Le philosophe Yves Michaud, qui se définit comme « libéral de gauche », prône le retour à une version radicale de la philosophie des Lumières et dénonce les dangers de la « bienveillance » en politique. Il vient de publier « Contre la bienveillance », dans lequel il prône un nouveau contrat social pour s’opposer à la montée du fondamentalisme religieux et des populismes.
« L’identité nationale ne veut rien dire, c’est un concept de l’ordre du fantasme. Pour moi, on est français quand on respecte les règles républicaines. Point »
J’ai longtemps partagé les idées de Claude Lefort, pour qui la démocratie se définit par l’affrontement pacifique des différences. Mais quand des communautés ne veulent renoncer à aucune de leurs valeurs, cette position devient intenable.
Pourquoi s’en prendre à la bienveillance, qui est considérée comme une qualité ?
La bienveillance est un sentiment social, nécessaire à la sphère privée. Pour les philosophes du XVIIIe siècle, c’est un facilitateur de relations sociales, rien de plus. Mais si on en tient compte pour gouverner la collectivité, elle devient dangereuse, car elle conduit à se montrer bienveillant avec tous les droits catégoriels. C’est le cas quand nous concédons des droits spécifiques aux communautés religieuses, ethniques ou aux groupes de pression. La politique des bons sentiments et de la compassion mène alors à l’aveuglement. On ne voit pas que ces droits émiettés font reculer la liberté collective. Je pense aux lois mémorielles, qui selon moi devraient être supprimées, ou aux attaques de collectifs se revendiquant Noirs contre les travaux de l’historien Olivier Genouilleau sur la traite négrière. Légitimer les droits catégoriels, c’est faire monter les partis populistes, de Podemos au FN, qui capitalisent sur toutes ces plaintes hétérogènes.
Est-on trop bienveillant avec l’islamisme ?
[…]Quand on ouvre les yeux, on est forcé de reconnaître que l’islam n’est pas compatible avec la démocratie. Pour la plupart des musulmans, ne pas croire est un crime, la charia prime sur tout autre droit, et l’apostasie est absolument interdite.

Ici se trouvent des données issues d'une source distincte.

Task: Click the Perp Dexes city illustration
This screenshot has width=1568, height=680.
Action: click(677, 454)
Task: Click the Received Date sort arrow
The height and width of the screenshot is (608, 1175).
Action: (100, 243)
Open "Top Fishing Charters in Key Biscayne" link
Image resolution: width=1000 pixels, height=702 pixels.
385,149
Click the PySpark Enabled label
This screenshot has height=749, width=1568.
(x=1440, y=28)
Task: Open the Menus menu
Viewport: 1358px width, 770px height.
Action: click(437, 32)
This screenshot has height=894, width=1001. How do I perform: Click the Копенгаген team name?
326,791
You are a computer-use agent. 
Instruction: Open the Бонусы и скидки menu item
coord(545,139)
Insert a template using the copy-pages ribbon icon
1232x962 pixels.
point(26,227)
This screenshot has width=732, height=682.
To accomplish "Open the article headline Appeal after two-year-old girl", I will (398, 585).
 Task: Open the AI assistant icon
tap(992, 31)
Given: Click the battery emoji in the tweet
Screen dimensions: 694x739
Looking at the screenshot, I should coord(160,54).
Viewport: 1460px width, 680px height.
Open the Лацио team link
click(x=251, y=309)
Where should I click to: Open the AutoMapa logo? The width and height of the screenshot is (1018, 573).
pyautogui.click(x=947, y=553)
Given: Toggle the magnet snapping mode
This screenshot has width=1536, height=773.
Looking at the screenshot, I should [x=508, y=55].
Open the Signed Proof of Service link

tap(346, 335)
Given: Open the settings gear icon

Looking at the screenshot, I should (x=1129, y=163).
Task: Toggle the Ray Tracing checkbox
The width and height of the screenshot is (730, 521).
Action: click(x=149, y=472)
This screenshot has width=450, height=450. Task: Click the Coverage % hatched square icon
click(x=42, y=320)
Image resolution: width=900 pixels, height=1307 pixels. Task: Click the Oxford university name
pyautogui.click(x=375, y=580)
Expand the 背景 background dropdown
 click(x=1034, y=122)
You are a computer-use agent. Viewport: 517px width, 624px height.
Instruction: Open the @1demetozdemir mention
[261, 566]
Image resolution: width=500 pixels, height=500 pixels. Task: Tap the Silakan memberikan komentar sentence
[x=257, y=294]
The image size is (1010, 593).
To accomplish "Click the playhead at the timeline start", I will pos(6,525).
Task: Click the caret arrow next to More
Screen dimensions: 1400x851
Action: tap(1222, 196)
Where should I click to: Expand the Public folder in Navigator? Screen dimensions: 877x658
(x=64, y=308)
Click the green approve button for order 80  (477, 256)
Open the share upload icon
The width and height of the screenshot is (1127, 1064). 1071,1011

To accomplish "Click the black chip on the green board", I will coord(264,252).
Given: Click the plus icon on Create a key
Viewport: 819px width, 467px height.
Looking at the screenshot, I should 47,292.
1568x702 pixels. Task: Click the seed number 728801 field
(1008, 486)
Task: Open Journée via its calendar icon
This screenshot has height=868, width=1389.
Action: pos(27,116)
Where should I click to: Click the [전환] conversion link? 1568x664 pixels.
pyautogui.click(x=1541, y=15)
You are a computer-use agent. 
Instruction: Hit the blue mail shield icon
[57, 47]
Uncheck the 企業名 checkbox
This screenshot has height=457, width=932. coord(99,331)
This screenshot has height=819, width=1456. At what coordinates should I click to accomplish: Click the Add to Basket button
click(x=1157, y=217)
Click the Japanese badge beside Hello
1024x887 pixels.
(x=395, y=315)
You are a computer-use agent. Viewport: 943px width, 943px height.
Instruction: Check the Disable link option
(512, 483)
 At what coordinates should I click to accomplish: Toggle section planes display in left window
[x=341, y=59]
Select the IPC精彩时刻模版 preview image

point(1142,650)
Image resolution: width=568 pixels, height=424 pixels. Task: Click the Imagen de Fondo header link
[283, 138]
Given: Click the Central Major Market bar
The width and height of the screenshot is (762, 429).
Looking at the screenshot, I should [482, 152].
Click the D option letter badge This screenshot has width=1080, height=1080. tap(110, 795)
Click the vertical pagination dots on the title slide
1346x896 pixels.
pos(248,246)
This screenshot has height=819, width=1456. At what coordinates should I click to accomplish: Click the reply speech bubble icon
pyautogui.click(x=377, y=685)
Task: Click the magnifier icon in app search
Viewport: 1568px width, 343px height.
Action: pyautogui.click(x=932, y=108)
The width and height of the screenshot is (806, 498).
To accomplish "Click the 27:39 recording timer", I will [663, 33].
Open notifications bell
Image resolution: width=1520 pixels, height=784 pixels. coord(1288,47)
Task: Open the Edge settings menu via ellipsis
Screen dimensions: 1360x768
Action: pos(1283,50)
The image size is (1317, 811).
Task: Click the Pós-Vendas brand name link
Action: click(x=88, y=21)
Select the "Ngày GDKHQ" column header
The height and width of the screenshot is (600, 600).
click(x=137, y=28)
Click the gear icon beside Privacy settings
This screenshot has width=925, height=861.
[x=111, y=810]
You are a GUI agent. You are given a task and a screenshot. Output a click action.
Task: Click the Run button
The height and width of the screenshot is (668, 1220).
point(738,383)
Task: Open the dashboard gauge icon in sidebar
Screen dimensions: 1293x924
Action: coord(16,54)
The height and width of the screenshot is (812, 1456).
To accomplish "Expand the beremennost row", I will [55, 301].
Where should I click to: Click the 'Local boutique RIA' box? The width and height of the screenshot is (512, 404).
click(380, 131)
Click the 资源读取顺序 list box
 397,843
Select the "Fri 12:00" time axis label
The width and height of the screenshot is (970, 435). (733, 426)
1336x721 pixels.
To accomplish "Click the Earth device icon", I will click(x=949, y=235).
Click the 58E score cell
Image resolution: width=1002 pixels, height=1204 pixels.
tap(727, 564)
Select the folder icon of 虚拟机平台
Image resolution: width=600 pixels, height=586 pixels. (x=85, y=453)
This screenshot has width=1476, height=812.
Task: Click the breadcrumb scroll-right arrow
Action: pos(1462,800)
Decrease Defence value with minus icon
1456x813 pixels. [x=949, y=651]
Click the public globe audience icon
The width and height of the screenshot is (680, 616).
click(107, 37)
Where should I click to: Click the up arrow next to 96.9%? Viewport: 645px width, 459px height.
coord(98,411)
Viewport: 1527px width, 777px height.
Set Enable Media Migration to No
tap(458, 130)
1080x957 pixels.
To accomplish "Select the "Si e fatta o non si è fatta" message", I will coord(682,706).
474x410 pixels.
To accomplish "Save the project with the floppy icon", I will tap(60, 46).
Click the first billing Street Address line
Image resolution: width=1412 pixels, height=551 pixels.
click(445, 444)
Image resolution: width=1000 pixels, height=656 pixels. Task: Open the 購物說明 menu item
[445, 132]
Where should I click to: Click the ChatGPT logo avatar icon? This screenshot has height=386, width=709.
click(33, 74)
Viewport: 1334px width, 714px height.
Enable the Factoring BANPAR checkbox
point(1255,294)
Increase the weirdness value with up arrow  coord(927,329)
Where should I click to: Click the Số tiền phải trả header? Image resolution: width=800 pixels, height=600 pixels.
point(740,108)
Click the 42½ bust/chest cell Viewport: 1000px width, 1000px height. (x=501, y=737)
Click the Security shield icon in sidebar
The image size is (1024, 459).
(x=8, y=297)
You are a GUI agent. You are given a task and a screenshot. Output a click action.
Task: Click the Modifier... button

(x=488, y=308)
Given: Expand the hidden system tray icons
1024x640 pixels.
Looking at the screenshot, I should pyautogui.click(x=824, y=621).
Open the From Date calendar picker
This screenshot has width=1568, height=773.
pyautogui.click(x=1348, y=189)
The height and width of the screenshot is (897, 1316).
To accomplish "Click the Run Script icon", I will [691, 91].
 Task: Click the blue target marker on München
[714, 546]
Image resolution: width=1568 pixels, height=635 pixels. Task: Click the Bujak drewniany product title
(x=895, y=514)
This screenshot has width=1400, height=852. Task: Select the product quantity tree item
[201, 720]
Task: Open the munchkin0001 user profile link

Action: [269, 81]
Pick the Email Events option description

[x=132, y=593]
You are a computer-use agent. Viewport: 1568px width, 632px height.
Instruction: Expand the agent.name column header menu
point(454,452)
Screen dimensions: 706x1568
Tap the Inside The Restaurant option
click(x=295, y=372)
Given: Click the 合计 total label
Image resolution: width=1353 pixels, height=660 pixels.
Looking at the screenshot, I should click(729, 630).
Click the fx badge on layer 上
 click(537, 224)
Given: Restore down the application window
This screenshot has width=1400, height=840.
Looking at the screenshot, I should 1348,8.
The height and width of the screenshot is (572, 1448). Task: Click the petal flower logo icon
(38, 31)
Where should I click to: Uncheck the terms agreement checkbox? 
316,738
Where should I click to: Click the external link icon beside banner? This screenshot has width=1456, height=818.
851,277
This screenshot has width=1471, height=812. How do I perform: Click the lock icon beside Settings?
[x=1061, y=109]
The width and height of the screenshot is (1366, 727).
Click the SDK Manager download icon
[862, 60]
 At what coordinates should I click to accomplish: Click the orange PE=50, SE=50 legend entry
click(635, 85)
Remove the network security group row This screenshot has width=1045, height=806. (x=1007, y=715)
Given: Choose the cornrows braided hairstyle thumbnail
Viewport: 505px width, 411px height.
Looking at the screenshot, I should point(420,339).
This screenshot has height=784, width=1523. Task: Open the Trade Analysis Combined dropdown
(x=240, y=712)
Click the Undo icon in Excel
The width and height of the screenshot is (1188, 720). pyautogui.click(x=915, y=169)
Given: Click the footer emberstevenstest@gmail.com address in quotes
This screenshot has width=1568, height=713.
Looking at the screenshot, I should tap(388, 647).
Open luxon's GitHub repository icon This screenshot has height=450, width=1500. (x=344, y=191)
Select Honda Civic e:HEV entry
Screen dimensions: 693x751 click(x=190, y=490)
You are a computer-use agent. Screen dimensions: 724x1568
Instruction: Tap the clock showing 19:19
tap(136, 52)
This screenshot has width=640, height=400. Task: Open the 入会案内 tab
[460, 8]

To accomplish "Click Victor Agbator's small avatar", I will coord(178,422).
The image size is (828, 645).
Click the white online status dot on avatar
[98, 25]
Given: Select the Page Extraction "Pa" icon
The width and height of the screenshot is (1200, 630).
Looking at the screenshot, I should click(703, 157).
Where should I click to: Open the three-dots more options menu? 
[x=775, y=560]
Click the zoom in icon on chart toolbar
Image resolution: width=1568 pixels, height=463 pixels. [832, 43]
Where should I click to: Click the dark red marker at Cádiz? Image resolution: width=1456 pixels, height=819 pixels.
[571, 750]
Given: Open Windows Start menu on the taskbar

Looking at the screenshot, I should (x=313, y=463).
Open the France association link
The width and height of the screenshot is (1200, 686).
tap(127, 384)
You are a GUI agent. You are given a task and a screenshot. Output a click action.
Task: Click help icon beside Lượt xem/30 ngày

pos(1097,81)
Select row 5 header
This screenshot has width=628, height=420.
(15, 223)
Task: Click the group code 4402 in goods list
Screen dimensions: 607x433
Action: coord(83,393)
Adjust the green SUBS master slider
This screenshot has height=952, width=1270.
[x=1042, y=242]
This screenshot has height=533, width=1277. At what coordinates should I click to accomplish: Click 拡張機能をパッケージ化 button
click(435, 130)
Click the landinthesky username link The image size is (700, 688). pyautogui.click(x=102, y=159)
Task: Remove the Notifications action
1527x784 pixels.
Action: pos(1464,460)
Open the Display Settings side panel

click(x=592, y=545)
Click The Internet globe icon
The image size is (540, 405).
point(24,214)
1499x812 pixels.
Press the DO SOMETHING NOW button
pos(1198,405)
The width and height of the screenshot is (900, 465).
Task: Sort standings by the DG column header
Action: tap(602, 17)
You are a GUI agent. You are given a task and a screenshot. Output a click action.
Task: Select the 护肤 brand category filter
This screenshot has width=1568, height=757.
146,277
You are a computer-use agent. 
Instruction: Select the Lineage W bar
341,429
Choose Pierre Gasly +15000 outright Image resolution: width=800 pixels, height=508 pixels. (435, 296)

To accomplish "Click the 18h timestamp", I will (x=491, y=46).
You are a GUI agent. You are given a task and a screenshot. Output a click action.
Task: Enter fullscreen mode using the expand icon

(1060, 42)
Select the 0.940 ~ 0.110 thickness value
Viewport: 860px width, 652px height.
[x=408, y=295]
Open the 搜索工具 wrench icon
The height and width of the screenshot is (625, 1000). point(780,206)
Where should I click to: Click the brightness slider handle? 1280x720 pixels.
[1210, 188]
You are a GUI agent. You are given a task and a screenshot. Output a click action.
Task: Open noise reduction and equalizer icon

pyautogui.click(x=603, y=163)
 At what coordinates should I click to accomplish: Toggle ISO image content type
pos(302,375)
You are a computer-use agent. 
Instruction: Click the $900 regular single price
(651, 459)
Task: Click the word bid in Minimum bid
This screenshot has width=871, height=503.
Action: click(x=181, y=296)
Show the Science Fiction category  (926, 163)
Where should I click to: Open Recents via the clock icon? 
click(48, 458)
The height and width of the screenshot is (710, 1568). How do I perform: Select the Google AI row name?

Vous allez être taxé de réactionnaire…
J’ai beaucoup hésité à écrire ce livre. J’ai même été perturbé par les thèses que je développais. Mais je ne crois pas avoir écrit un livre réactionnaire. Cela fait plus de quarante ans que face aux certitudes des communistes, maoïstes, trotskistes, gauchistes, j’assume mon étiquette de libéral de gauche, au sens du XIXe siècle, de partisan de la liberté. Or, il faut consolider cette liberté. Si être réactionnaire, c’est vouloir revenir à la philosophie des Lumières radicales, j’assume totalement.